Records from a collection
*** Block opens ***

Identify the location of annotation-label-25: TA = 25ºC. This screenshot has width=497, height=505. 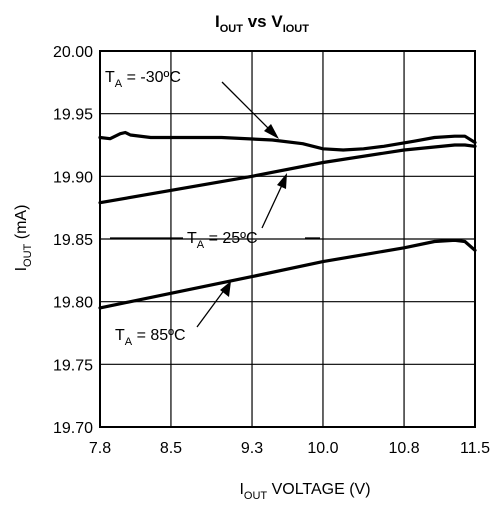
(222, 240).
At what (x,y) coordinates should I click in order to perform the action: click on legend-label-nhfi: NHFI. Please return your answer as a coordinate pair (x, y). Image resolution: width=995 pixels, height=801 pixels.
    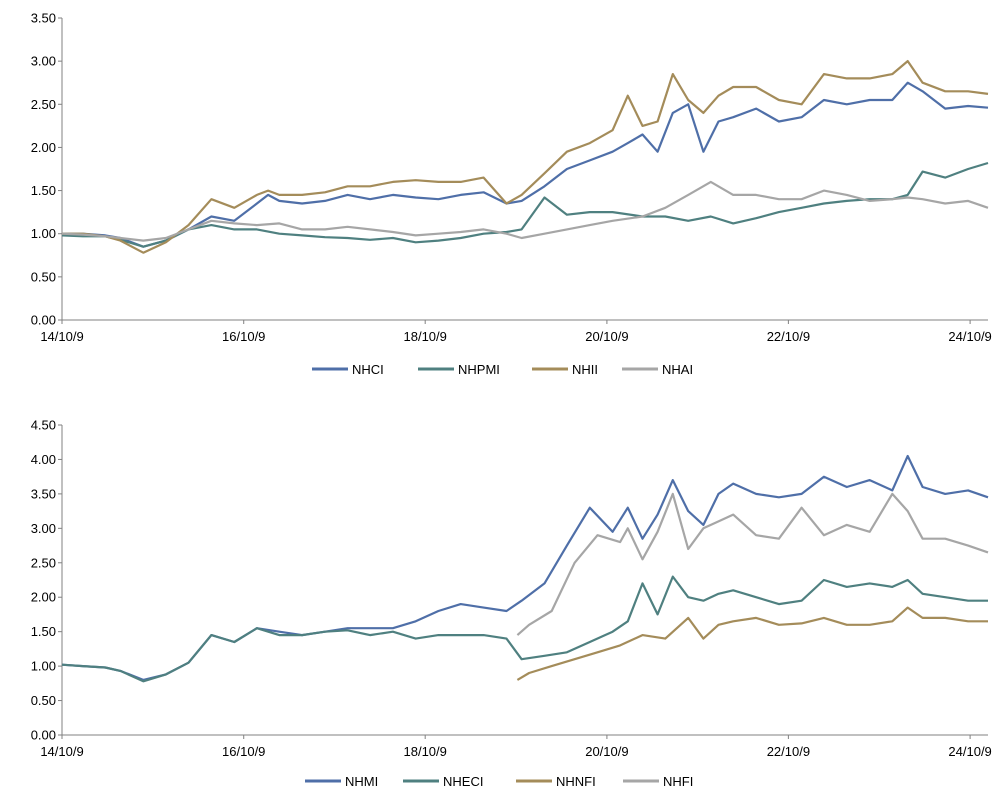
    Looking at the image, I should click on (678, 782).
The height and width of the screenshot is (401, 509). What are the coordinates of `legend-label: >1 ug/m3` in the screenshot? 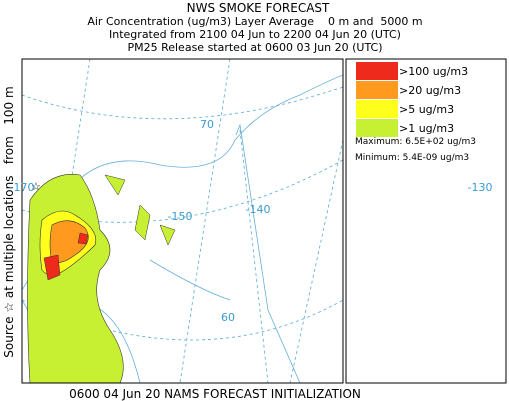 It's located at (426, 128).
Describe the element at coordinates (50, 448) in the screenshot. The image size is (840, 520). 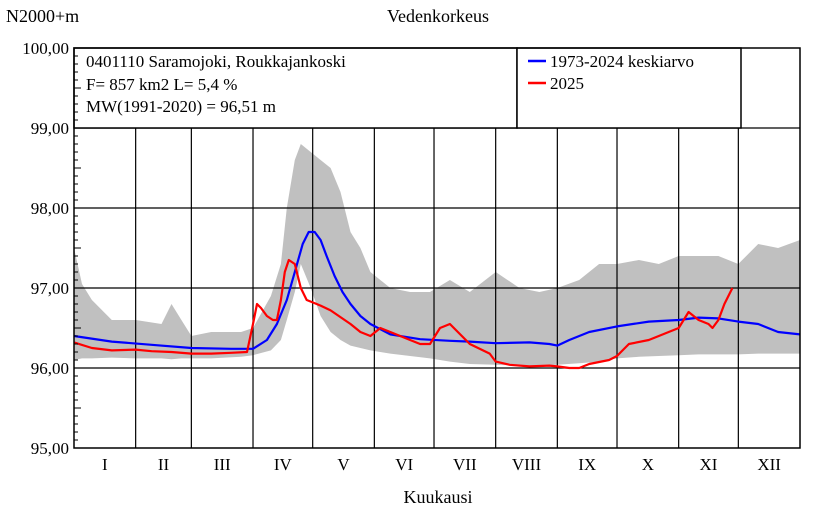
I see `y-tick-label-0: 95,00` at that location.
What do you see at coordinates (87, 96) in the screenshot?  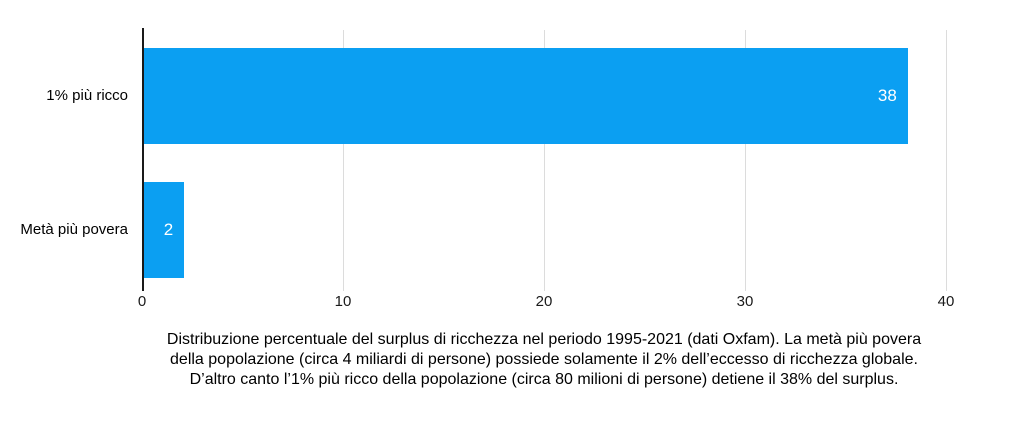 I see `category-label: 1% più ricco` at bounding box center [87, 96].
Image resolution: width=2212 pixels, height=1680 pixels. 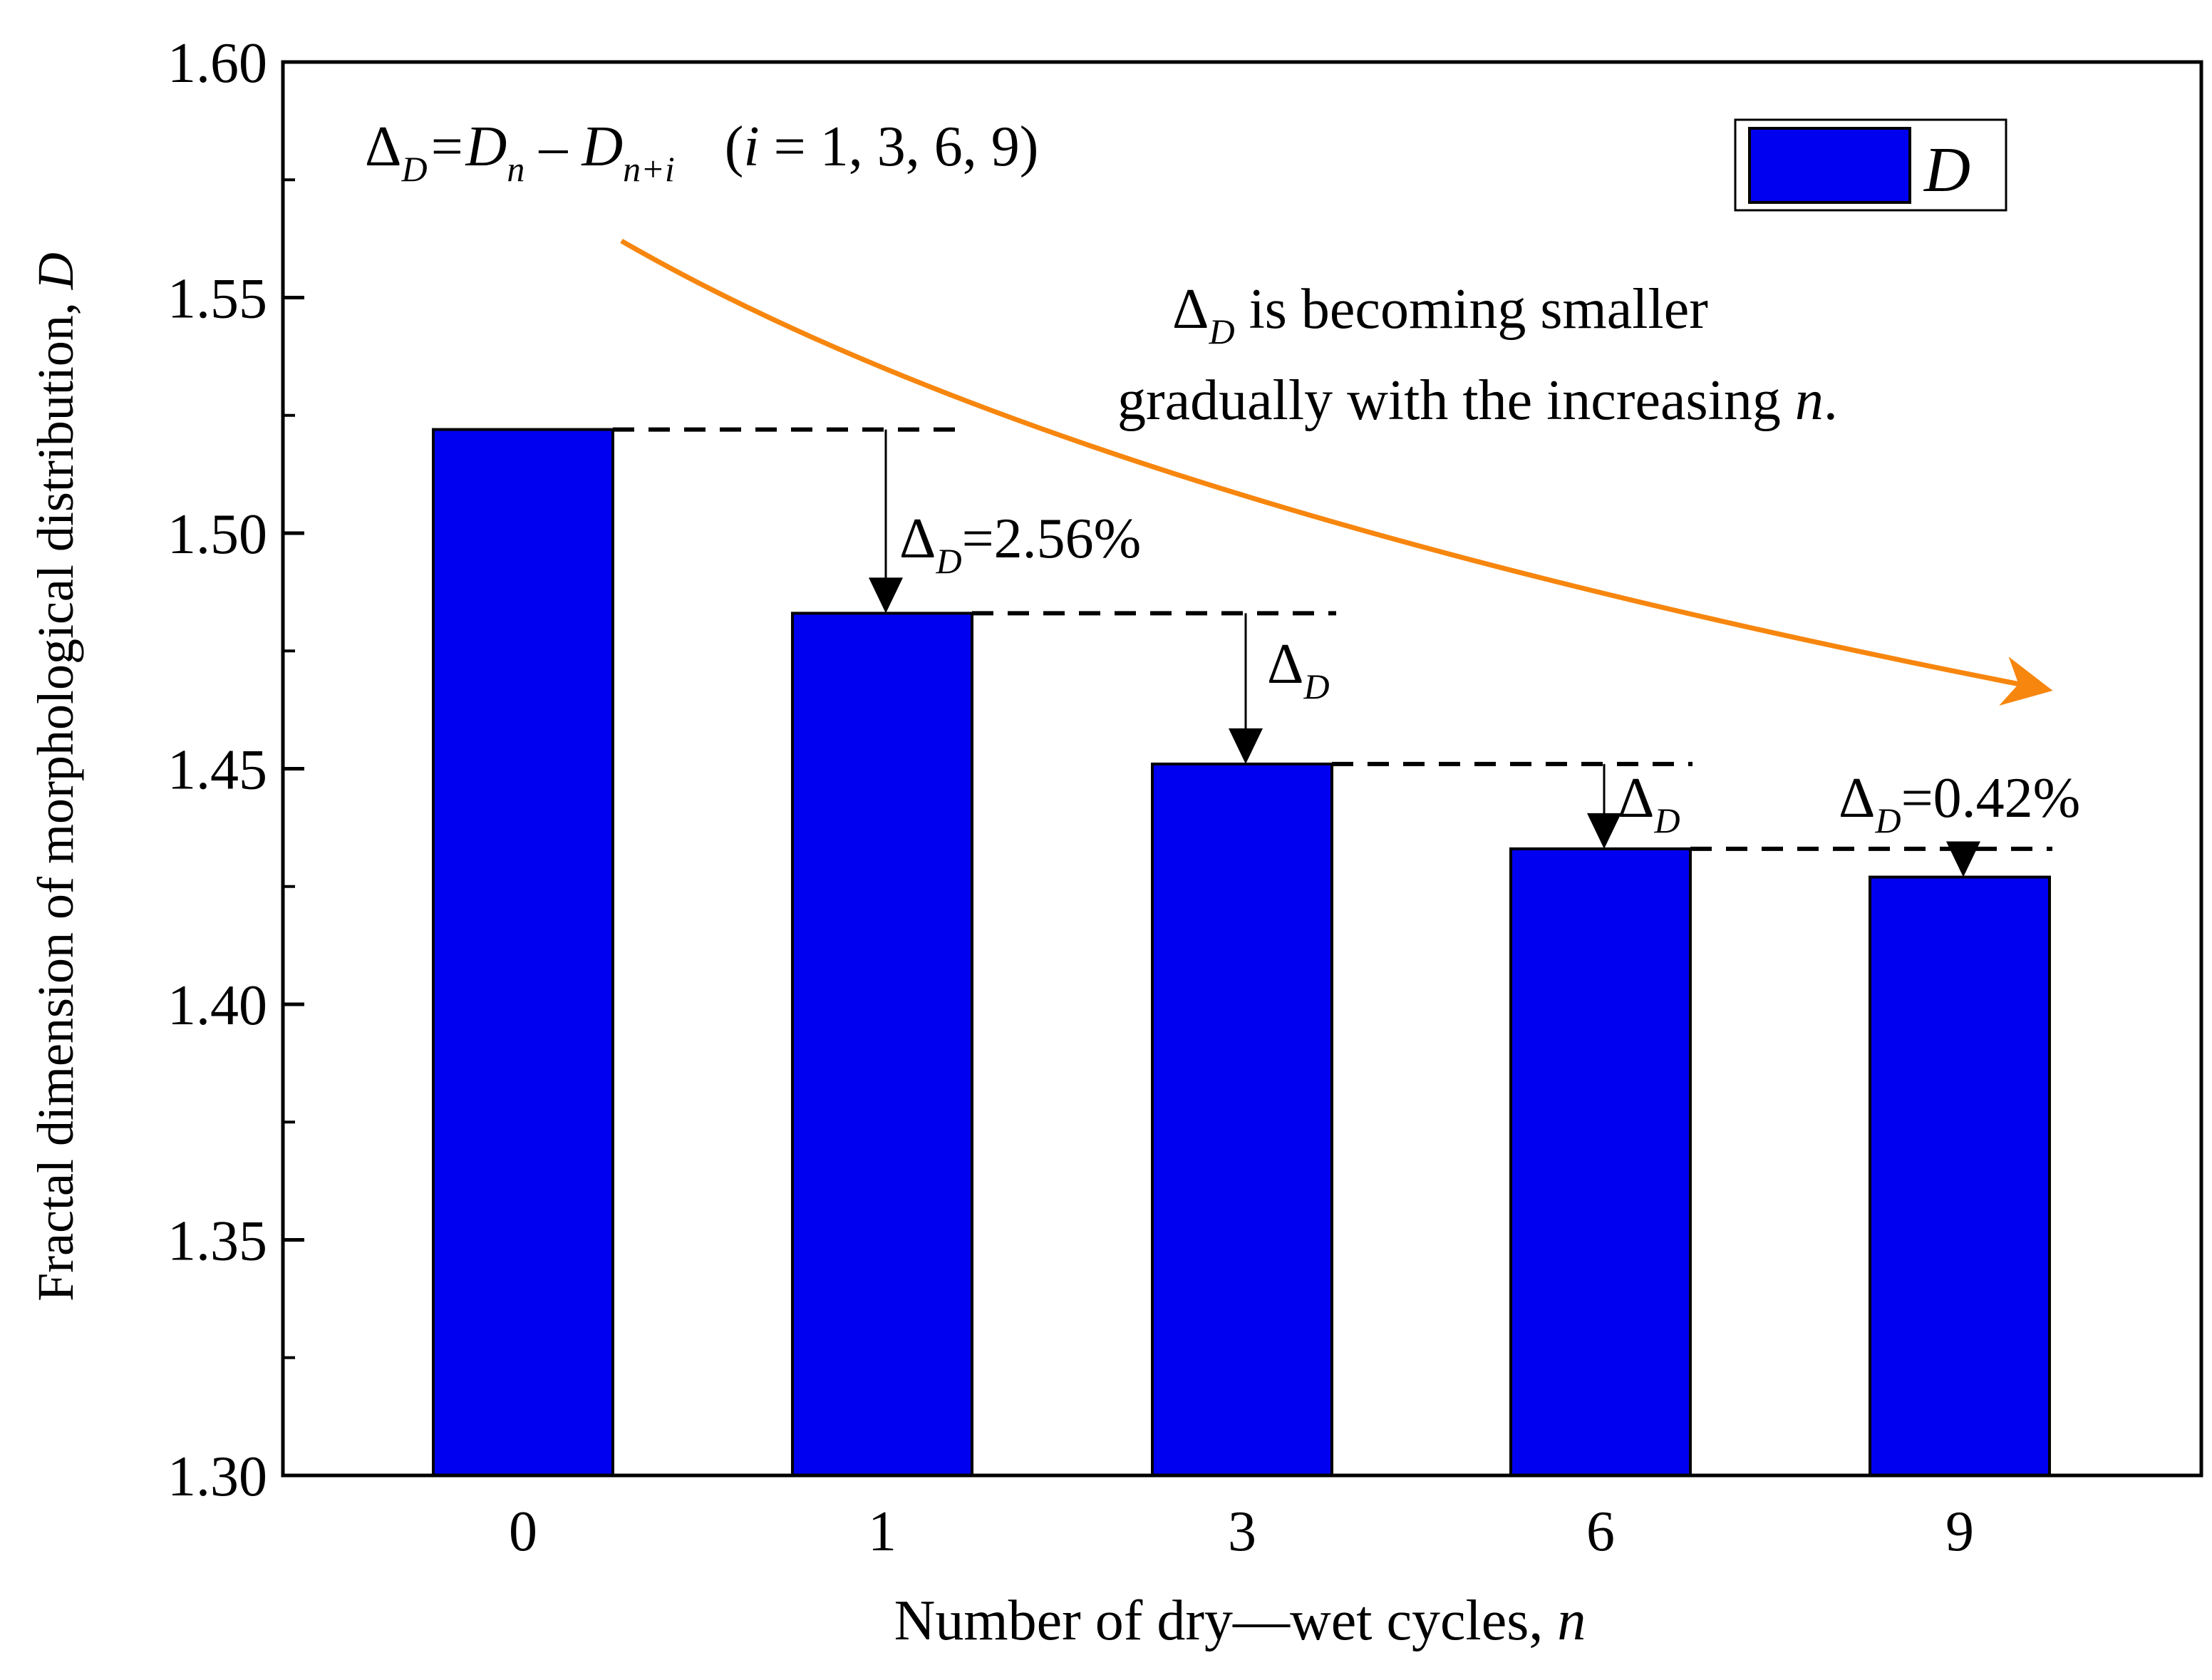 What do you see at coordinates (1020, 544) in the screenshot?
I see `drop-label: ΔD=2.56%` at bounding box center [1020, 544].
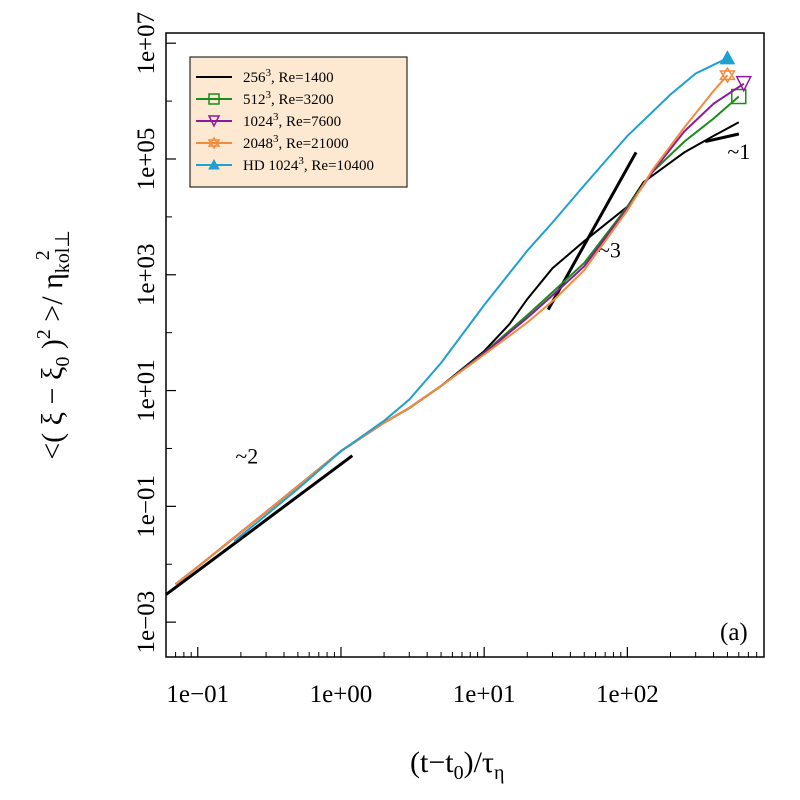 Image resolution: width=800 pixels, height=800 pixels. I want to click on y-tick-label: 1e+07, so click(146, 44).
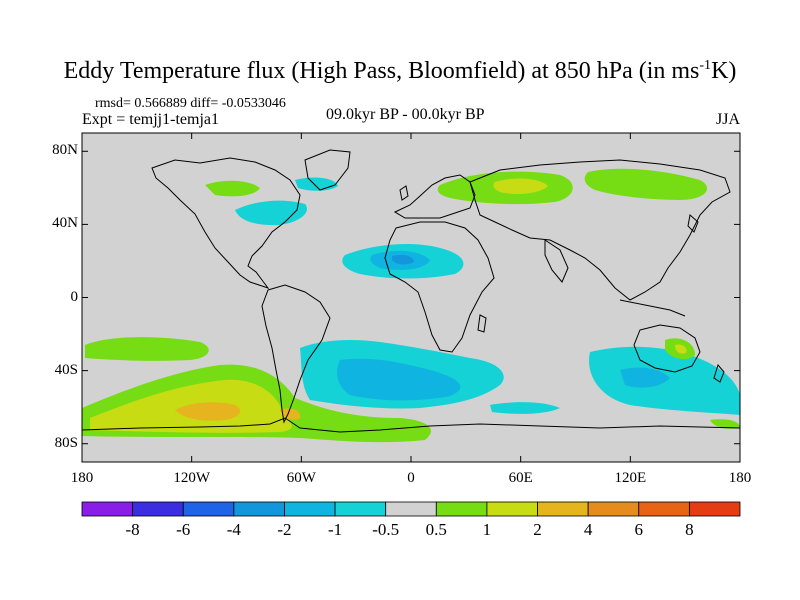 This screenshot has width=800, height=600. I want to click on contour-drake-orange, so click(290, 414).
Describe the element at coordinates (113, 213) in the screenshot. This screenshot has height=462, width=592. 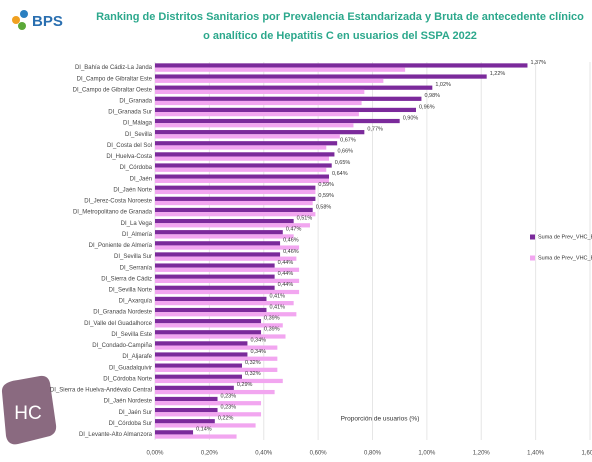
I see `y-tick-label: DI_Metropolitano de Granada` at that location.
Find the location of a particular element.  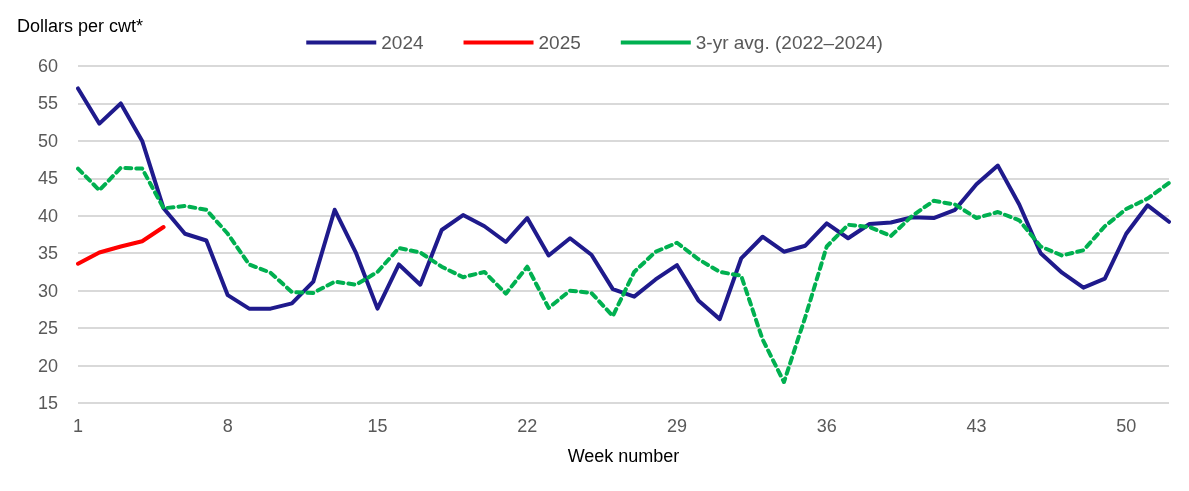

y-axis-title: Dollars per cwt* is located at coordinates (80, 26).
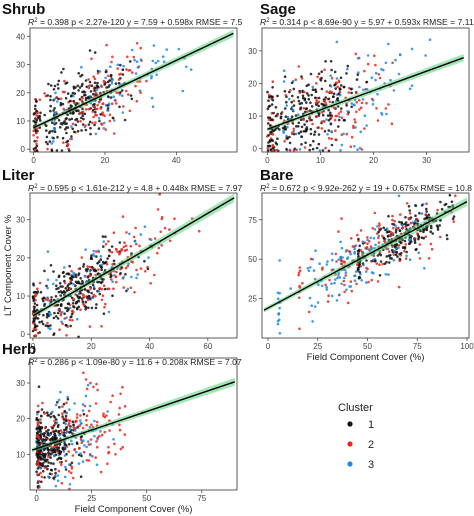  Describe the element at coordinates (20, 94) in the screenshot. I see `y-tick-label: 20` at that location.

*** Block closes ***

*What is needed:* Copy the stretch from the start of the records through the line containing "Looking at the", swapping "screenshot" for "capture" and leaving everything else unchanged. Omit the pictures.

*Solved problem:*
Identify the location of annotation-label-25: TA = 25ºC. This capture has width=497, height=505. 
(222, 240).
At what (x,y) coordinates should I click in order to perform the action: click on legend-label-nhfi: NHFI. Please return your answer as a coordinate pair (x, y). Image resolution: width=995 pixels, height=801 pixels.
    Looking at the image, I should click on (678, 782).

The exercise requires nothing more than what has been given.